# WORK TO DO
Reproduce the part of the PLC memory addressing text below that falls between "The association between" and "intend to program.", inclusive.

# SELECTED TEXT
A wise PLC programmer once told me that the ﬁrst thing any aspiring programmer should learn about the PLC they intend to program is how the digital memory of that PLC is organized. This is sage advice for any programmer, especially on systems where memory is limited, and/or where I/O has a ﬁxed association with certain locations in the system’s memory.
Virtually every microprocessor-based control system comes with a published memory map showing the organization of its limited memory: how much is available for certain functions, which addresses are linked to which I/O points, how diﬀerent locations in memory are to be referenced by the programmer.
Discrete input and output channels on a PLC correspond to individual bits in the PLC’s memory array. Similarly, analog input and output channels on a PLC correspond to multi-bit words (contiguous blocks of bits) in the PLC’s memory.
The association between I/O points and memory locations is by no means standardized between diﬀerent PLC manufacturers, or even between diﬀerent PLC models designed by the same manufacturer. This makes it diﬃcult to write a general tutorial on PLC addressing, and so my ultimate advice is to consult the engineering references for the PLC system you intend to program.
The most common brand of PLC in use is Allen-Bradley (Rockwell), which happens to use a unique form of I/O addressing (Note 1), students tend to ﬁnd confusing. For these two reasons (popularity and confusion), I will focus on Allen-Bradley addressing conventions for the bulk of this section.
Note 1 : The most modern Allen-Bradley PLCs have all but done away with ﬁxed-location I/O addressing, opting instead for tag name based I/O addressing. However, enough legacy Allen-Bradley PLC systems still exist in industry to warrant coverage of these addressing conventions.
The following table shows a partial memory map for an Allen-Bradley SLC 500 PLC
Memory Map also called the data table, this map shows the addressing of memory areas reserved for programs entered by the user. Other areas of memory exist within the SLC 500 processor, but these other areas are inaccessible to the technician writing PLC programs.
Note that Allen-Bradley’s use of the word “ﬁle” diﬀers from personal computer parlance. In the SLC 500 controller, a “ﬁle” is a block of random-access memory used to store a particular type of data.
By contrast, a “ﬁle” in a personal computer is a contiguous collection of data bits with collective meaning (e.g. a word processing ﬁle or a spreadsheet ﬁle), usually stored on the computer’s hard disk drive.
Within each of the Allen-Bradley PLC’s “ﬁles” are multiple “elements,” each element consisting of a set of bits (8, 16, 24, or 32) representing data.
Elements are addressed by number following the colon after the ﬁle designator, and individual bits within each element addressed by a number following a slash mark. For example, the ﬁrst bit (bit 0) of the second element in ﬁle 3 (Binary) would be addressed as B3:2/0.
In Allen-Bradley PLCs such as the SLC 500 and PLC-5 models, ﬁles 0, 1, and 2 are exclusively reserved for discrete outputs, discrete inputs, and status bits, respectively.

# MATERIAL SHOWN
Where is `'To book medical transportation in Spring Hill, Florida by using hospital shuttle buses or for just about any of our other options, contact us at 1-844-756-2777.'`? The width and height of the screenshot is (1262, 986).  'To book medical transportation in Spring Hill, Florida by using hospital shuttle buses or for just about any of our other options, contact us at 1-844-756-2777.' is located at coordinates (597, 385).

--

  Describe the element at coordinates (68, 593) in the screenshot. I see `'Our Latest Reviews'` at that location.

==

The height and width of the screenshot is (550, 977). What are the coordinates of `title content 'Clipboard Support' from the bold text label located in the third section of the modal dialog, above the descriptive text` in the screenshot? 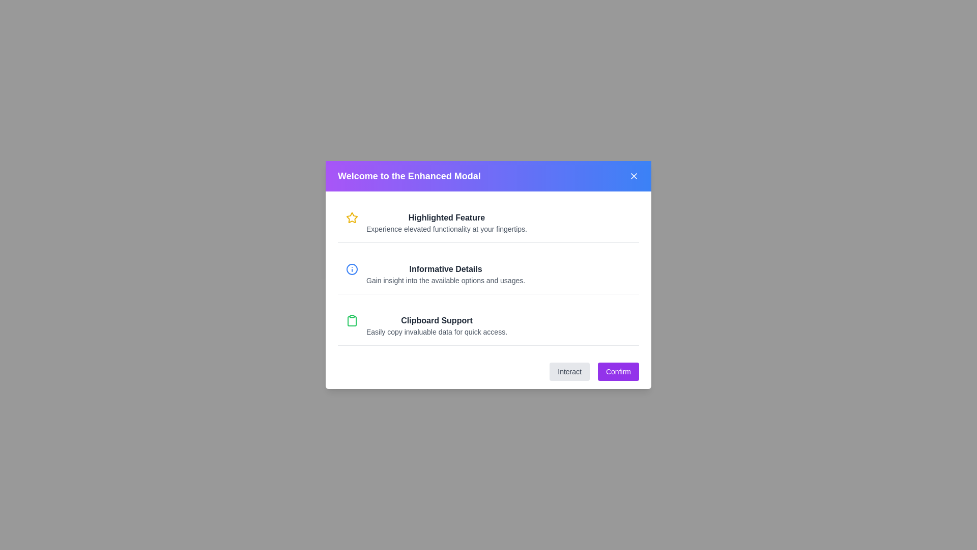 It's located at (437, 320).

# EXPECTED ANSWER
The association between I/O points and memory locations is by no means standardized between diﬀerent PLC manufacturers, or even between diﬀerent PLC models designed by the same manufacturer. This makes it diﬃcult to write a general tutorial on PLC addressing, and so my ultimate advice is to consult the engineering references for the PLC system you intend to program.